Many in the press corps skipped this morning's final frantic sweep through the West. As McCain notes below, our day yesterday spanned 3,700 nautical miles. Besides, we all have McCain's moves memorized now; he never talks to us anymore; the sleep would be of more use, considering what hours (we think) we're looking at tonight. As if deciding to punish us one last time, he decided to do something newsworthy.
MCCAIN POOL REPORT
Flight from Albuquerque, N.M. to Phoenix, Ariz.
November 4, 2008
Sen. John McCain gave a statement to the press on the plane. Both Brooke and Kimmie asked that no question be asked. Full transcript below. Steve Schmidt also talked for a few minutes, full transcript below. Other assorted tidbits from the plane after that.
COLOR: Reporters huddled in the area right in front of the brown curtain dividing the staff area from the press section of the Straight Talk Air. The cameras formed an impressive looking wall. McCain was joined by Cindy on his right side, with Lieberman and Graham standing slightly to the side and behind him.
From your pooler’s spot on the floor she could not see Cindy, Lieberman or Graham. Other reporters said they saw the eyes of both Lieberman and Cindy tearing up.

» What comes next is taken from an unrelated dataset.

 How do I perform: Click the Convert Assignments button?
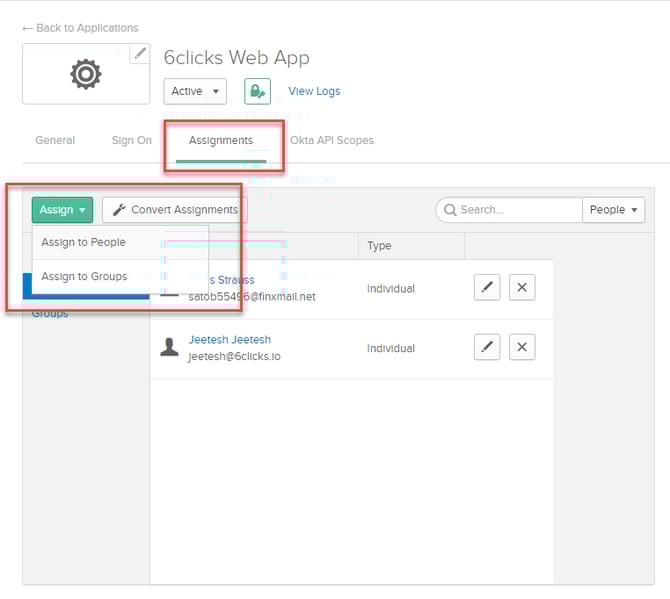coord(175,210)
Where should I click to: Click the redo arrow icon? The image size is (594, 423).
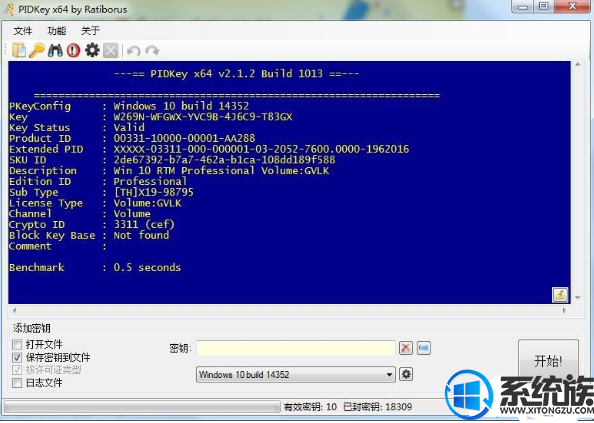pyautogui.click(x=152, y=50)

TRANSCRIPT: “Well my friends, this is our last flight on this airplane together and so I just wanted to stop back. Yesterday I know was really a fun day, starting out at the crack of dawn and ended up at 2 am, we went 3,700 miles yesterday. We had a great ride and we’re looking forward to the election results tonight. Feelin’ good, feelin’ confident about the way things have turned out. We’ve had a great ride, a great experience and it’s full of memories that we will always treasure, including the last one up there in Colorado were people were so warm. And the enthusiasm as you have seen in rallies has really been quite remarkable and quite heart warming. So we’ve spent a lot of time together. Some have been together for almost two years, others most of the ones that rode around in the van with us and on the 3999 flight to Manchester. So any way, we’ve had a great time, I wish you all every success and look forward to being with you in the future. Thanks very much.”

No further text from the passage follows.